Des composants vieillissants et irremplaçables
Par exemple, au Tricastin en 2013, un joint d’origine, irremplaçable et devenu poreux avec le temps, a entraîné une contamination en tritium des eaux souterraines de la centrale. Encore plus problématique : le réacteur n°5 du Bugey, arrêté depuis l’été 2015 à cause d’un taux de fuite de l’enceinte de confinement en augmentation depuis plusieurs années. Cette enceinte est censée limiter les rejets radioactifs en cas d’accident majeur. Pour le moment, personne ne sait comment colmater la fuite due à la corrosion du revêtement d’étanchéité interne de l’enceinte. Enfin, les cuves des réacteurs, pièces maîtresses des centrales soumises à rude épreuve, sont impossibles à remplacer.
Des documents falsifiés
Si le vieillissement affecte des composants initialement en bon état, que dire des 400 pièces pour lesquelles Areva est soupçonnée d’avoir falsifié les documents de conformité ? Selon Greenpeace (en juin 2016), plus de la moitié « sont des pièces de gros équipements essentiels au fonctionnement des réacteurs : des éléments de la cuve, qui renferme le combustible nucléaire, de son couvercle, du pressuriseur qui maintient le circuit primaire sous pression, des viroles et calottes de générateurs de vapeur qui évacuent sa chaleur vers le circuit secondaire, etc. ». Selon le journal les Échos, la suspicion pèse sur 18 réacteurs, et notamment sur le réacteur n°2 de Fessenheim, arrêté depuis juin dernier pour cette raison.

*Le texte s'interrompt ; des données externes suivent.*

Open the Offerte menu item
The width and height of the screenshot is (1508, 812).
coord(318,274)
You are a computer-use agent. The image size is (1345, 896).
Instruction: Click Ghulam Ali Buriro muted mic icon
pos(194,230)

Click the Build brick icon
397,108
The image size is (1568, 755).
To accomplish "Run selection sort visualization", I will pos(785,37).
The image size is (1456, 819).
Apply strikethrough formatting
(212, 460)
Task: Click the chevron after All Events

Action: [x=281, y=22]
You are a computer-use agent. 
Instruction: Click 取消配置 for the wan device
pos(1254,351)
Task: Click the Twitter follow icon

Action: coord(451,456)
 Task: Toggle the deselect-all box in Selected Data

Des éléments mal entretenus et dans un état préoccupant
C’est le cas des groupes électrogènes de secours dont le Journal de l’énergie révélait en mars 2016 qu’aucun n’est dans un état correct (44 % en état dégradé et 13 % en état inacceptable) d’après un bilan fait par EDF en 2014. C’est le non-démarrage de ces mêmes diesel de secours qui a conduit à la catastrophe de Fukushima.
Le gouffre du grand carénage
Enfin, pour rendre le parc exploitable au-delà de 30 ans, EDF s’est lancé dans un chantier titanesque, le « grand carénage » dont le coût est évalué à 100 milliards d’euros selon la Cour des comptes.
Dans ce cadre, à Paluel, un générateur de vapeur est tombé en mars dernier. Dans sa chute, cet élément de 465 tonnes et 22 mètres de long a endommagé la dalle de béton et la piscine de combustible du réacteur n°2. On ne sait pas si ce réacteur redémarrera un jour. Au-delà de ce cas spectaculaire, les générateurs de vapeur sont l’un des maillons faibles du dispositif. Au fil du temps, certaines tuyauteries se colmatent, et des parties sont fragilisées par les vibrations. Ainsi, en 2015, EDF a détecté au bout de plusieurs mois un corps étranger à la base d’un générateur de vapeur du réacteur n°3 de la centrale de Cruas, ce qui a usé un tube à 75 % ! La catastrophe était proche : une rupture aurait entraîné des rejets radioactifs.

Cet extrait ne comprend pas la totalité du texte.